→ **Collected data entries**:
..............................

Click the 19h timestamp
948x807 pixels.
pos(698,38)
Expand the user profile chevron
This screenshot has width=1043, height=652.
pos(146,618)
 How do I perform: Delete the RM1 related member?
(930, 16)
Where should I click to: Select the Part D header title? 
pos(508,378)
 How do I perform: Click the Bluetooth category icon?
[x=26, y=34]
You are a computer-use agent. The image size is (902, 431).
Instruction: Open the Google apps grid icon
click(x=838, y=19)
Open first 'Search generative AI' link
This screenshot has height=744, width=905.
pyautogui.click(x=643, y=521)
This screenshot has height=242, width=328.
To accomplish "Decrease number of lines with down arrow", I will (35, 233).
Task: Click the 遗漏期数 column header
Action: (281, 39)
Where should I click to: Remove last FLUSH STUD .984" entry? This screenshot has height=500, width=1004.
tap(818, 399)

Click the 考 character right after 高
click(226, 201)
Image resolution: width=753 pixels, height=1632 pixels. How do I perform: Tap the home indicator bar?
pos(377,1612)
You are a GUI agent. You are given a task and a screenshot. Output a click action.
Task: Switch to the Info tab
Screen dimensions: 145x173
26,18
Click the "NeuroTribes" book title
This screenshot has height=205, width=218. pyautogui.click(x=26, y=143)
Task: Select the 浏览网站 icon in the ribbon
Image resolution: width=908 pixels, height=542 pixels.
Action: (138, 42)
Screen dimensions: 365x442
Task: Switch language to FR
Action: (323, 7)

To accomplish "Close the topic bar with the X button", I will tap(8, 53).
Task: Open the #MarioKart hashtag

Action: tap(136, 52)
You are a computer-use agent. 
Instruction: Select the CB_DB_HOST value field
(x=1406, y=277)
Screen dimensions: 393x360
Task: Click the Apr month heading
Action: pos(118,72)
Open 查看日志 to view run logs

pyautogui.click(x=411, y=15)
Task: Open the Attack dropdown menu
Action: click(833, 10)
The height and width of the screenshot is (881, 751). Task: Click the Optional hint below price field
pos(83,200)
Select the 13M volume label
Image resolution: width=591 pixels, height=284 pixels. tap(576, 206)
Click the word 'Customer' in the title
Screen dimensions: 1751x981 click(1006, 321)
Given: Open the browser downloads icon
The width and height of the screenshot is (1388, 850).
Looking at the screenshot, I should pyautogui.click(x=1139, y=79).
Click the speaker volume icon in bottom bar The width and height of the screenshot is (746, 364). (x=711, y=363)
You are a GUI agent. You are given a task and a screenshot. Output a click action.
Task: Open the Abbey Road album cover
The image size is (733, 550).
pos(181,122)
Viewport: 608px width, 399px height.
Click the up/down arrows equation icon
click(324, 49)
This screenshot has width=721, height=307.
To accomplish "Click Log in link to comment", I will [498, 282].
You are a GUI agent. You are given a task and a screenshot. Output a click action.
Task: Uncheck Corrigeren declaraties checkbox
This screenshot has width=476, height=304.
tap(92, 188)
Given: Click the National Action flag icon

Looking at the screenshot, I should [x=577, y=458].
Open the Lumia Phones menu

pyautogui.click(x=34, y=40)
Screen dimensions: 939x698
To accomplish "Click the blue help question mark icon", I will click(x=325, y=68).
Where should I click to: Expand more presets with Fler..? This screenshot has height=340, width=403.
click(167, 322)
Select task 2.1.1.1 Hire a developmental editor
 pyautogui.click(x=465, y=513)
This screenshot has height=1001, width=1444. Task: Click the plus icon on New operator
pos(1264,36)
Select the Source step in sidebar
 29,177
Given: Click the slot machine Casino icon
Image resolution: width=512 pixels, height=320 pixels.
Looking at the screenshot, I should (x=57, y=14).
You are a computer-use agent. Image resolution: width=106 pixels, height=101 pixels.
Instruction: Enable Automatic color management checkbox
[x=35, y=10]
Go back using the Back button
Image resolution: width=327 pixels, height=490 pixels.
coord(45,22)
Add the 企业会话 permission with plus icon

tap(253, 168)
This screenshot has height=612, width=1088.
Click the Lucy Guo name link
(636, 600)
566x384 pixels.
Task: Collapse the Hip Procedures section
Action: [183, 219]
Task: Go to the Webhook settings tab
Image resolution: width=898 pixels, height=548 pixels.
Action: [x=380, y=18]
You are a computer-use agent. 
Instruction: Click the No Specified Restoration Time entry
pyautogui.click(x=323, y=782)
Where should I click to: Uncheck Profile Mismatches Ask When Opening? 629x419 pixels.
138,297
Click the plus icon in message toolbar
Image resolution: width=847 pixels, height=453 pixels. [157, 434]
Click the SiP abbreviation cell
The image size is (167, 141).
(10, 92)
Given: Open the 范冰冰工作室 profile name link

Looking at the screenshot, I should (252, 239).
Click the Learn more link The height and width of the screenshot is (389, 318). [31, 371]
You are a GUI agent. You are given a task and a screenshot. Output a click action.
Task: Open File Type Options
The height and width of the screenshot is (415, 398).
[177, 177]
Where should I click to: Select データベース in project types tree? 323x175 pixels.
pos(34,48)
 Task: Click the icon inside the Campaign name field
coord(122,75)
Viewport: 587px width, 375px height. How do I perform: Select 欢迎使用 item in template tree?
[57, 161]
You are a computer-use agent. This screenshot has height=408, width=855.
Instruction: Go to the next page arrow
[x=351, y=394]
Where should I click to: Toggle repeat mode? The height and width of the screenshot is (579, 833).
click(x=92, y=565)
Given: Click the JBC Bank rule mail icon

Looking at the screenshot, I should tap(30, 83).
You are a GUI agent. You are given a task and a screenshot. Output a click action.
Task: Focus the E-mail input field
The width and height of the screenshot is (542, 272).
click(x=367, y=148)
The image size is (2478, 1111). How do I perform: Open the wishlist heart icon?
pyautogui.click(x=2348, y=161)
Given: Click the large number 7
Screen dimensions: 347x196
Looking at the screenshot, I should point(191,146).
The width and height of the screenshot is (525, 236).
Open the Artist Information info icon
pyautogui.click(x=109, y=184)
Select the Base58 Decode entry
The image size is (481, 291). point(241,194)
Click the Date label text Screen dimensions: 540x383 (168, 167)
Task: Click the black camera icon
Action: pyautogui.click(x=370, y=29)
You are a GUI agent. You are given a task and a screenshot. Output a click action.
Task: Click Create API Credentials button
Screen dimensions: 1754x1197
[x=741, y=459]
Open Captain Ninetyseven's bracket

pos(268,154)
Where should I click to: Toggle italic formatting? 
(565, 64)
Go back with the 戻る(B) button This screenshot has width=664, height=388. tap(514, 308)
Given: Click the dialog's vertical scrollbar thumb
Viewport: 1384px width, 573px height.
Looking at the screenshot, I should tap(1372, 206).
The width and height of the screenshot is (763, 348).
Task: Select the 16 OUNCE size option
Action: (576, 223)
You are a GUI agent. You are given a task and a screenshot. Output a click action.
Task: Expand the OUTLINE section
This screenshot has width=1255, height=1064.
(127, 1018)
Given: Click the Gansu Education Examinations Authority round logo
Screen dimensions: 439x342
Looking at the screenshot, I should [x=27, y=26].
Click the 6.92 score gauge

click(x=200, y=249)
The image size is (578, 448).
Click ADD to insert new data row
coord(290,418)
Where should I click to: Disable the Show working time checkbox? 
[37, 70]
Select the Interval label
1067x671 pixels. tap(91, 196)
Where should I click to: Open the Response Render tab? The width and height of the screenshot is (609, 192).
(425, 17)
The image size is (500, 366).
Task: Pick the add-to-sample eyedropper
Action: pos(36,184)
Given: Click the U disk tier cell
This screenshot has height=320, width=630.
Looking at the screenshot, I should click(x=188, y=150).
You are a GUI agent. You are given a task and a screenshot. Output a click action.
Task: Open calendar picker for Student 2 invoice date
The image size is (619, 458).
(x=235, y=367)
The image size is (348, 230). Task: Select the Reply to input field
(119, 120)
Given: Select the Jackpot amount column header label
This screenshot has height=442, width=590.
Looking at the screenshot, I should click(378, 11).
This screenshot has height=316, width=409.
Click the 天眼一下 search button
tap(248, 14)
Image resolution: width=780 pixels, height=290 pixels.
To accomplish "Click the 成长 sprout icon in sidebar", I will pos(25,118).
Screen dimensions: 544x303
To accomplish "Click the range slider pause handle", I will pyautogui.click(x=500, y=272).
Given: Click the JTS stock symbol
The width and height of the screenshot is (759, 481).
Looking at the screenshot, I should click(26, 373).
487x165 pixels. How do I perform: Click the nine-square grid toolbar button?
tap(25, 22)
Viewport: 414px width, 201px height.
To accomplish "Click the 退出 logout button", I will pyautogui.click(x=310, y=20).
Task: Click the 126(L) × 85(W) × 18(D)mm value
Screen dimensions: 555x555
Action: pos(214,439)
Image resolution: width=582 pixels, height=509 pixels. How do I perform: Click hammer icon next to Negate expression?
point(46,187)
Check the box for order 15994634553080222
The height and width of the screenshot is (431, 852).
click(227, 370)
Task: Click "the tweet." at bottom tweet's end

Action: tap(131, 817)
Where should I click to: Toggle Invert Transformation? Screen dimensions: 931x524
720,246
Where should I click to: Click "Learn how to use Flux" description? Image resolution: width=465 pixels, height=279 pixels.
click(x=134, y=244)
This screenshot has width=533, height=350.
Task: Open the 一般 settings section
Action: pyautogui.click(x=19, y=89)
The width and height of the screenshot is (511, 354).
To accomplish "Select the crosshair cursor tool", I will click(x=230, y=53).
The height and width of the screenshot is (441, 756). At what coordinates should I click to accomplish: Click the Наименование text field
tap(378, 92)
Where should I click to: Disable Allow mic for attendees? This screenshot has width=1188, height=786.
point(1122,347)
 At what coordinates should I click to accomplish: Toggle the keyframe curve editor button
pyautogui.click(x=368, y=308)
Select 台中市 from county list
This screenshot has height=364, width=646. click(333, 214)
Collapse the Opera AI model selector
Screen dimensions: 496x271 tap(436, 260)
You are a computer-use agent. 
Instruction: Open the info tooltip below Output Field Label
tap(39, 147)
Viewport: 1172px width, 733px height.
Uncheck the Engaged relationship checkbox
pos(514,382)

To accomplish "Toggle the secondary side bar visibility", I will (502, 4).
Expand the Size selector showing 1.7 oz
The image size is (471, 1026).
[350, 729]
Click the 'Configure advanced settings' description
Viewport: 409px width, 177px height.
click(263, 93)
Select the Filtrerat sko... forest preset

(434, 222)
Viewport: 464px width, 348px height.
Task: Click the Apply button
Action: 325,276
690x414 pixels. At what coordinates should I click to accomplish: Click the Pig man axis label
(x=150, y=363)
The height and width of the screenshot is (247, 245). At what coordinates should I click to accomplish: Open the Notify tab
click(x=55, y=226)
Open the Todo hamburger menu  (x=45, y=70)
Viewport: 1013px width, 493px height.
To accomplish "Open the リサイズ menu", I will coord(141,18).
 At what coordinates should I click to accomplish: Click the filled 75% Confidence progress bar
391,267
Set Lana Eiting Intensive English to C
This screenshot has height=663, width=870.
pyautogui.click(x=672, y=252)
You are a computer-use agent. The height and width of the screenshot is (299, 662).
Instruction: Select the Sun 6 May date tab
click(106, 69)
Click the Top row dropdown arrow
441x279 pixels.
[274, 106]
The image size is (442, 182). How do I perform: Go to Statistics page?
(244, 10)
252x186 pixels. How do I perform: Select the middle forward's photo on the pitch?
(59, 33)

..............................

→ **Problem statement**: Show every line from the entries above in which the word "back" appears.

→ **Your response**:
Go back using the Back button
Go back with the 戻る(B) button This screenshot has width=664, height=388. tap(514, 308)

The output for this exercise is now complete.